[Data extracted from a collection]
---

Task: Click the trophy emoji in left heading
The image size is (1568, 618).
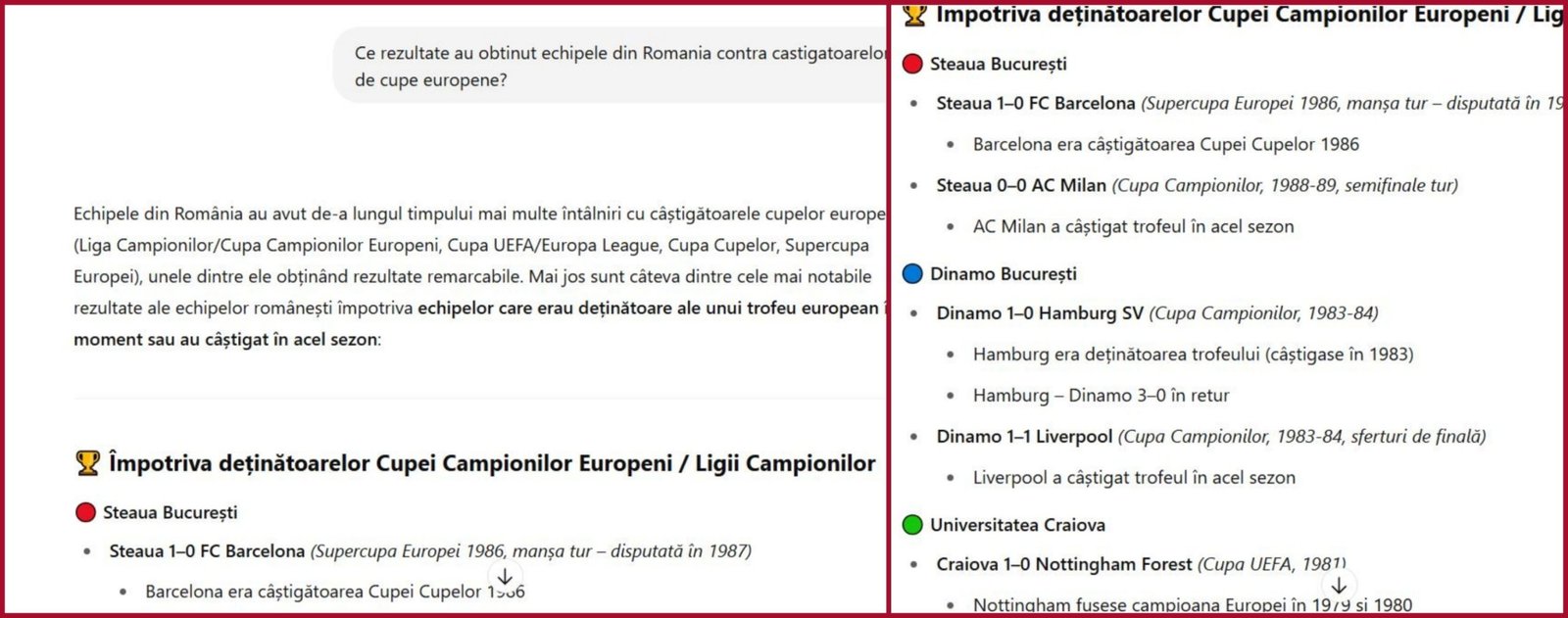Action: (88, 463)
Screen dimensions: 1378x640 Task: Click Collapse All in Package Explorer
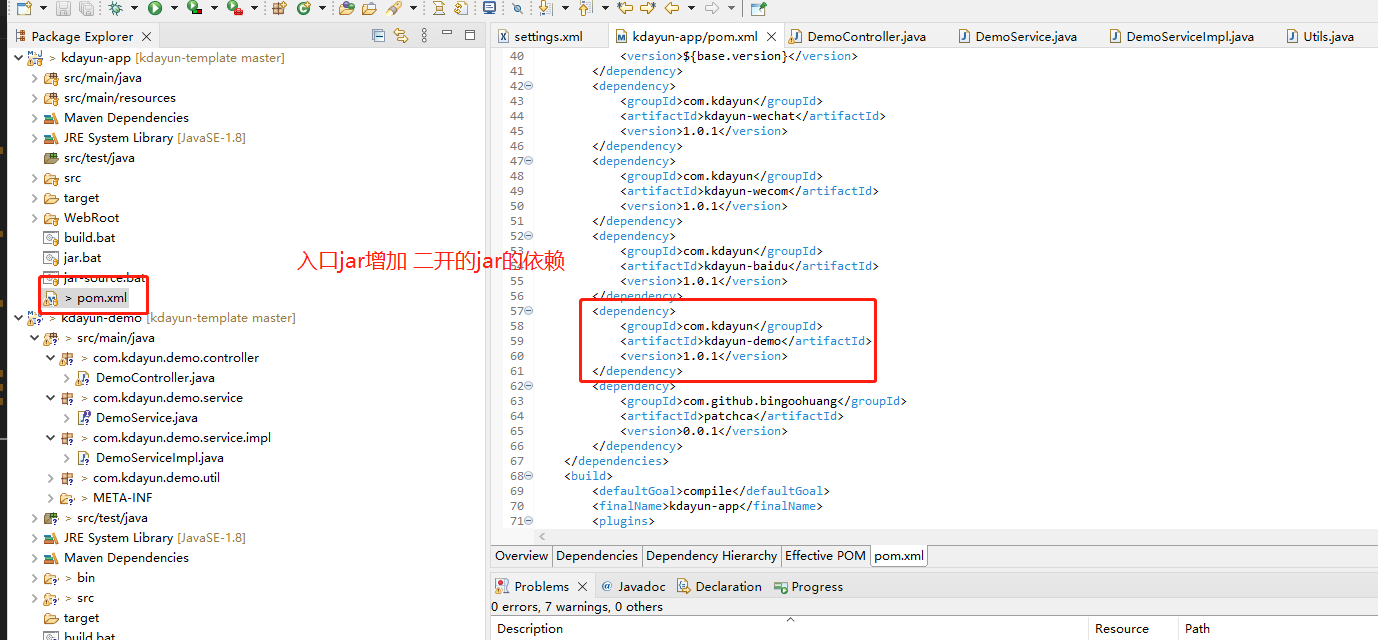pyautogui.click(x=378, y=36)
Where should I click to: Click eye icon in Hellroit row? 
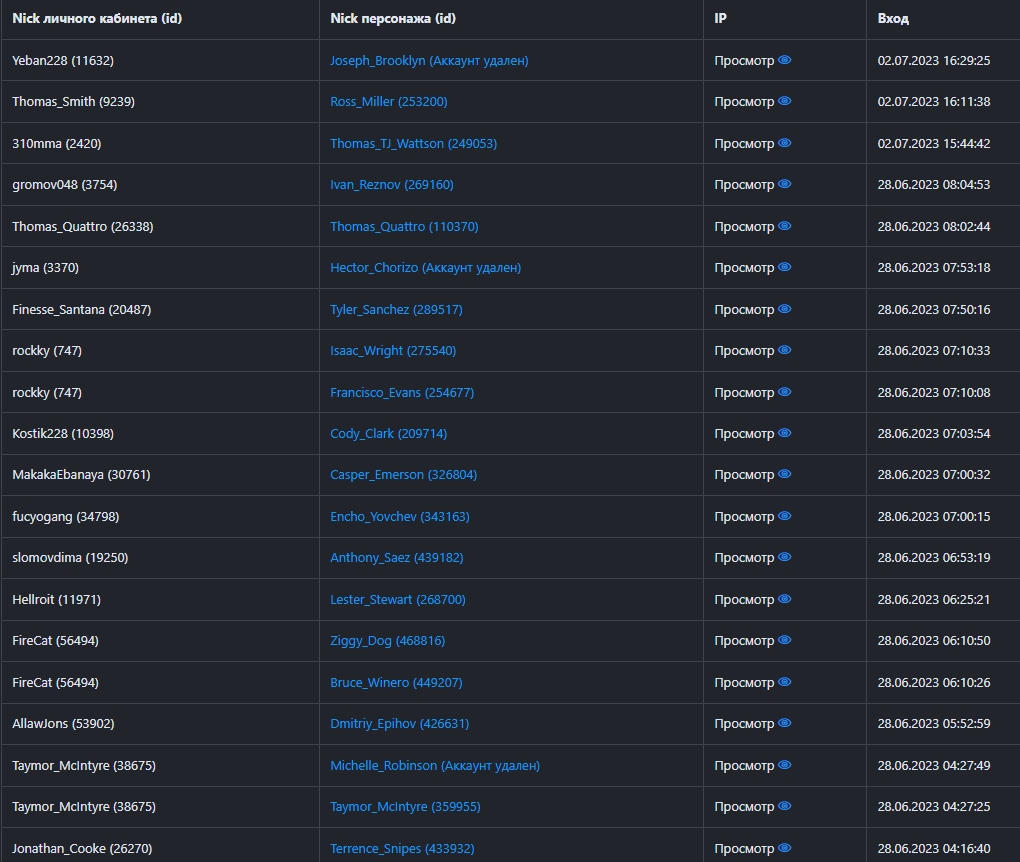(x=785, y=599)
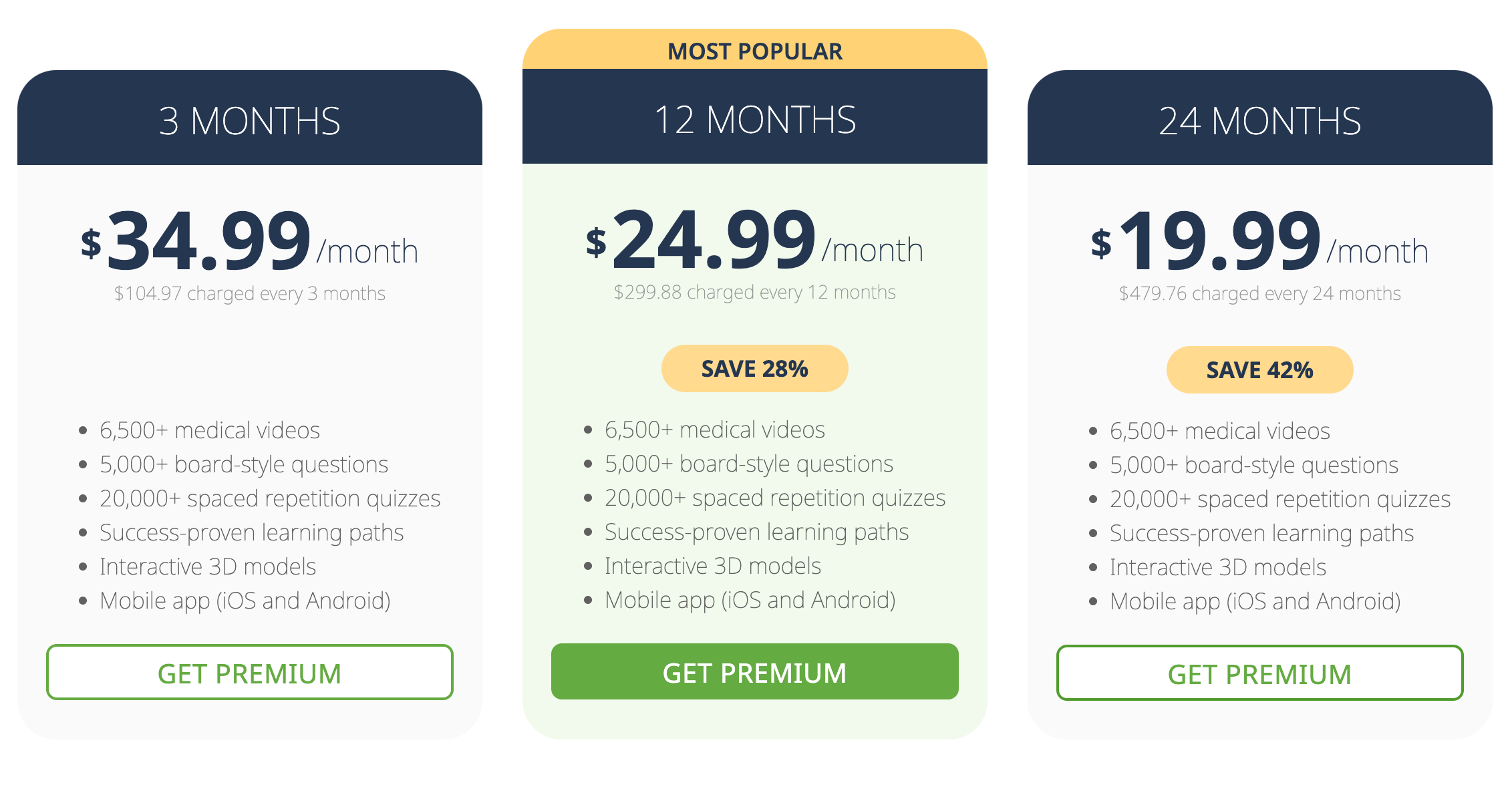The image size is (1512, 795).
Task: Click "Interactive 3D models" in the 12 months plan
Action: click(x=712, y=566)
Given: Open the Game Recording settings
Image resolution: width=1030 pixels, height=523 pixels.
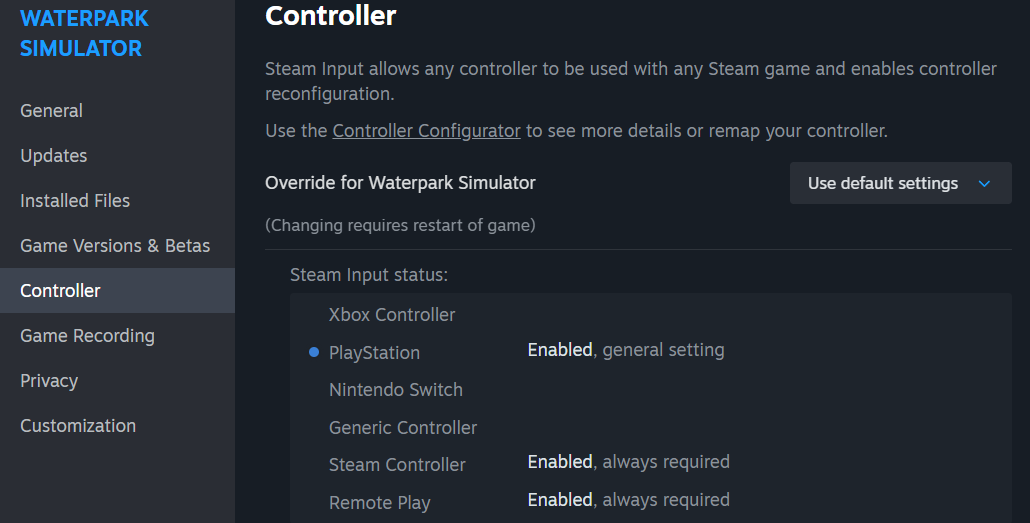Looking at the screenshot, I should [87, 336].
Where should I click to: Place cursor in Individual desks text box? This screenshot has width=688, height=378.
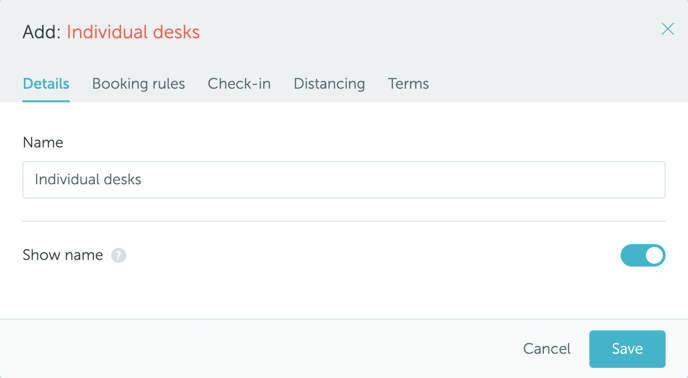pyautogui.click(x=344, y=180)
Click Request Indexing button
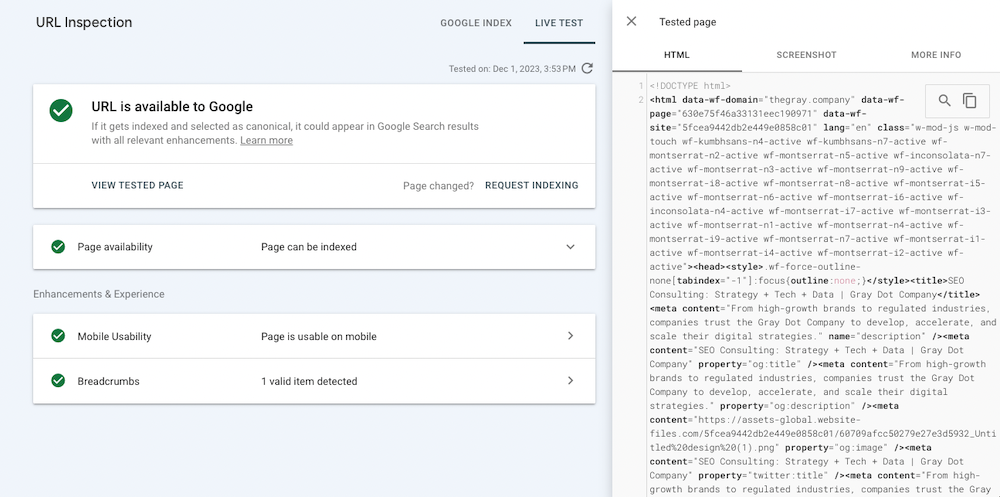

---

● **The problem**: All of the data, minus its pictures, should be repeated exactly.

● **Answer space**:
Task: Click the trophy emoji in left heading
The image size is (1568, 618).
Action: (88, 463)
Screen dimensions: 1378x640 Task: Click Collapse All in Package Explorer
pyautogui.click(x=378, y=36)
Where should I click to: Click eye icon in Hellroit row? 
(x=785, y=599)
The image size is (1512, 795).
Task: Click "Interactive 3D models" in the 12 months plan
Action: click(x=712, y=566)
Given: Open the Game Recording settings
Image resolution: width=1030 pixels, height=523 pixels.
Looking at the screenshot, I should [87, 336].
Where should I click to: Place cursor in Individual desks text box? This screenshot has width=688, height=378.
pyautogui.click(x=344, y=180)
Click Request Indexing button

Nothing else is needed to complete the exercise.